Lynn, Springville Twp. - There will be a general tearing up and moving in the spring. Henry Dunlap will move from the Donald Tiffany place to Meshoppen. W. S. Bunnell from the Owens place to Meshoppen; Roger Edwards from the Baker house to Springville; Mrs. Mary Crisman from the Echard house to Springville, and still there are others to follow. ALSO In Springville, M. B. Johnson has closed his meat market and expects to dispose of the goods in his grocery, not wishing to conduct the business any longer.
Flynn - Before the lecture here on Saturday evening there was a drill given by the young girls of the school. They were dressed in white and carried wreaths. It certainly was perfect and showed that much time and labor had been spent in the preparation. The young girls deserve much praise, also the teacher who drilled them.
Heart Lake - One of the most pathetic incidents it has been our duty to record in a long time is the death of Mrs. Abner Van Housen, which occurred at Heart Lake, yesterday morning, at one o'clock. Mrs. Van Housen had not been in robust health for a long time, and her weakened condition rendered her an easy victim to the dread disease, pneumonia, with which she was stricken. She leaves a husband and nine small children bereft of a mother.

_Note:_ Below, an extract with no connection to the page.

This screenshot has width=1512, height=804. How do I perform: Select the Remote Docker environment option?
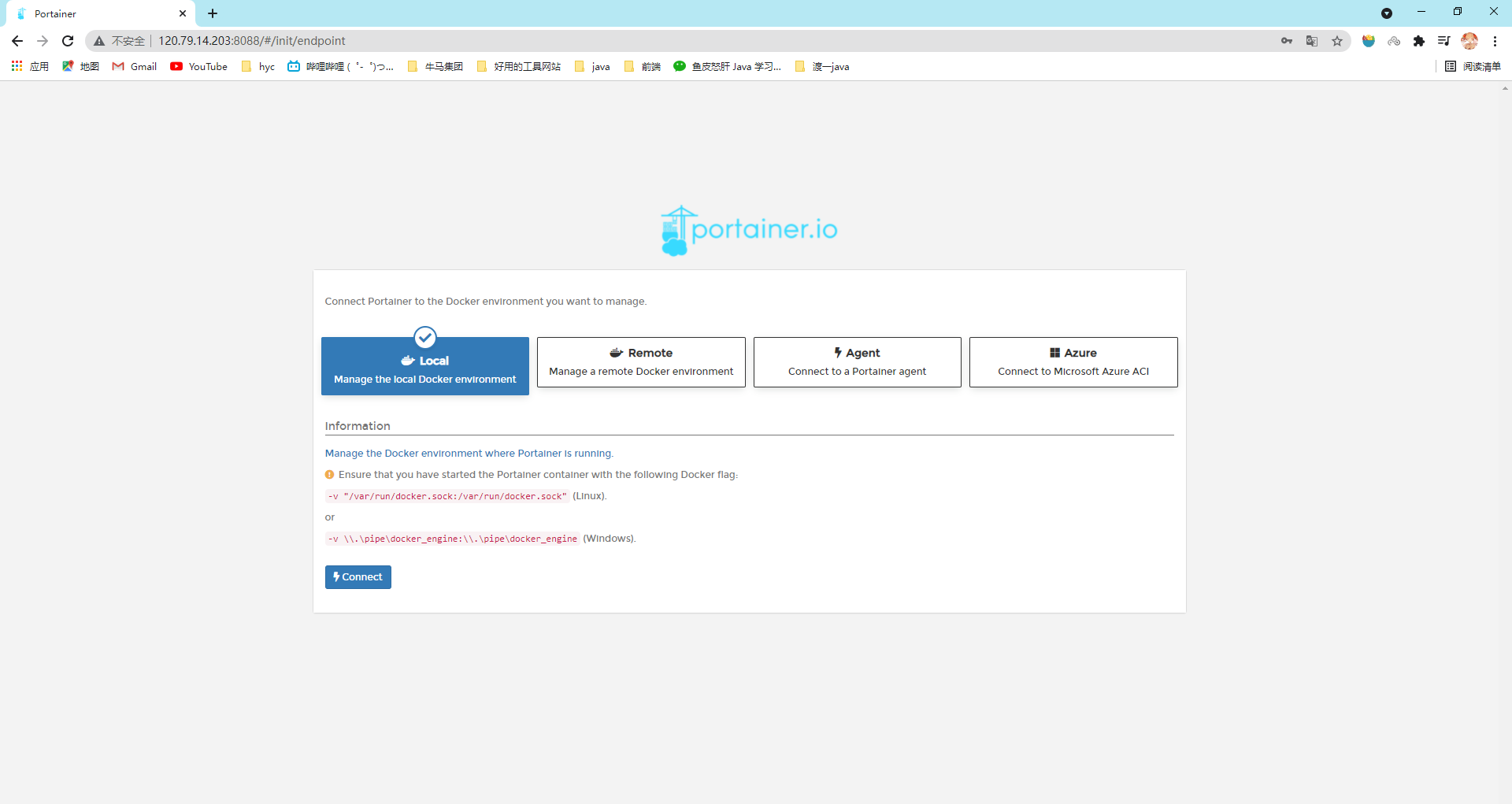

Forest City - Michael Salijda will be placed on trial for his life next Monday, charged with killing John Politza in October, following a drunken altercation, the facts of which have already been given to our readers. [Politza was paying too much attention to Salijda's wife]. Attorney's W. D B. Ainey and F. M. Gardiner will appear for the defense and District Attorney Denny will be assisted in the prosecution by G. P. Little.
Little Meadows - We Little Meadows people have enjoyed very little sleighing so far this winter. Some of our young people, getting rather anxious to make the bells jingle, had to resort to the surrounding hills for their sleigh rides, but found to their sorrow that there were very dangerous places in the vicinity of Tracy creek. ALSO Owing to the inclemency of the weather, the installation of the Meadow Grangers was postponed until January 28th.
Gibson - The house of Mr. and Mrs. J. O. Bailey was saddened Friday last by the death of their only child, little Marieta Bailey, age two years. Her funeral was largely attended at the M. E. church here, Sunday, Jan. 15th. The floral pieces were both numerous and very beautiful. Elmer Whitney, of Harford, director. Interment at Harford. Mr. and Mrs. Bailey have the sympathy of the entire community.
Susquehanna - The Erie railroad is going to spend a million dollars in abolishing grade crossings, and some of the work the coming year will be done on the Susquehanna division. The Erie is also pursuing the right policy in encouraging its engineers to keep their engines in the best condition. Where conditions reach a certain degree of perfection, as to an engineer's fitness, care taken of engine, etc., the Erie has the driver's name bronzed upon the cab. It is a mark of honor for which the engineers will strive.